Quatre leviers identifiés pour améliorer la durabilité des repas
Pour y parvenir, elles ont identifié quatre leviers permettant d'améliorer la durabilité des repas servis aux écoliers : "réduire de 5 à 4 le nombre de composantes des repas" ; "respecter les 15 règles de fréquence imposées par la loi et 5 recommandations supplémentaires spécifiques aux repas végétariens" ; "augmenter le nombre de repas végétariens" et "éviter la viande rouge". Le communiqué précise que les leviers ont été analysés seuls ou en combinaison dans 17 scénarios différents. "Pour chaque scénario, 100 séries de 20 repas scolaires ont été générées automatiquement, en couplant un tirage aléatoire de plats au sein d’une base de données de 2.316 plats scolaires", détaille également l'Inrae. Avant de préciser que "la qualité nutritionnelle des séries de repas a été évaluée sur la base du score d’adéquation nutritionnelle moyenne (ANM) pour 2.000 kcal". Enfin, dernière précision, lors de ces travaux, l’impact environnemental a été mesuré par plusieurs indicateurs : "émissions de gaz à effet de serre (Eges), potentiel d’acidification sur les écosystèmes terrestre et d’eau douce, utilisation de l'eau et des ressources fossiles, eutrophisation d'eau douce et marine et usage des terres".

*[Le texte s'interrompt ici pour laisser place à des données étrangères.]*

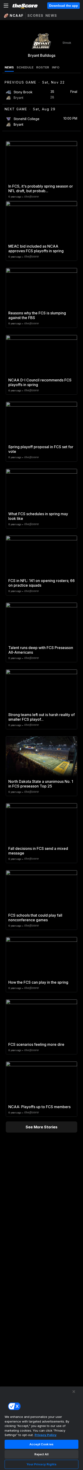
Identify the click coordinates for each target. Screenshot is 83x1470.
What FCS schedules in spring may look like (38, 516)
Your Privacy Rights (41, 1464)
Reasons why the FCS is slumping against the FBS (37, 315)
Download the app (63, 5)
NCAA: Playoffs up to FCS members (39, 1106)
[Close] (73, 1391)
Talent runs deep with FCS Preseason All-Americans (40, 650)
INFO (55, 67)
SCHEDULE (25, 67)
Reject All (41, 1454)
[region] (41, 1428)
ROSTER (42, 67)
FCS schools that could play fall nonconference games (35, 917)
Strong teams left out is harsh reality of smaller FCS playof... (41, 717)
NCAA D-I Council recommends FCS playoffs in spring (39, 382)
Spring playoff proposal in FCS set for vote (40, 449)
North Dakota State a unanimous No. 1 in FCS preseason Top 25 (40, 783)
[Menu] (6, 5)
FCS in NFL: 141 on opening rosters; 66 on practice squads (41, 583)
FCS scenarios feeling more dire (36, 1044)
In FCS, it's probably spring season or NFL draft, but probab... (40, 188)
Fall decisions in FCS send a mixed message (38, 850)
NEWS (9, 67)
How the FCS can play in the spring (38, 982)
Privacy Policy (45, 1435)
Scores (35, 15)
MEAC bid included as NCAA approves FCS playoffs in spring (36, 248)
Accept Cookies (41, 1444)
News (51, 15)
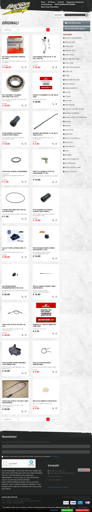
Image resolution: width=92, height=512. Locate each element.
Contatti (61, 2)
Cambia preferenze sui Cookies (58, 487)
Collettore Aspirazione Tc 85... (14, 249)
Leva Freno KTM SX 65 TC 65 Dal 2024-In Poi (45, 62)
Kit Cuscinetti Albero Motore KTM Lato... (11, 96)
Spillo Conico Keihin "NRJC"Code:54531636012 (41, 291)
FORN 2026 (69, 46)
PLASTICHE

Nécessité d'une révision de la réglementation
Il ressort de ces résultats "qu'augmenter la fréquence des repas végétariens jusqu’à 12 repas sur 20 et servir du poisson et des viandes blanches aux autres repas semble être le meilleur compromis pour réduire de moitié les Eges des repas scolaires en maintenant leur bonne qualité nutritionnelle". Cette piste rejoint en partie les recommandations déjà émises par l'association Greenpeace en octobre 2020 (voir notre article du 1er octobre 2020). Cette recommandation coïncide également avec l'un des points de blocage récurrents qu'ont les élus dans la mise en oeuvre de la loi Egalim et qui avait été identifié dans une enquête de l'Association des maires de France (AMF), datant de la même année (voir notre article du 10 décembre 2020).
"Ce dernier scénario prometteur, incluant 3 repas végétariens par semaine, 1 fois du poisson et 1 fois de la viande blanche plutôt que rouge au cinquième repas, nécessite néanmoins une révision de la réglementation actuelle", prévient l'Inrae. L'Institut de recherche rappelle que celle-ci impose en effet le service de viande rouge à l’école au moins 4 repas sur 20. Ce qui est sûr, c'est que "réformer la restauration scolaire dans ce sens aurait un impact qu’il est important d’examiner sur les systèmes alimentaires, en considérant en particulier tous les acteurs des chaînes d'approvisionnement des marchés publics", estime l'Inrae.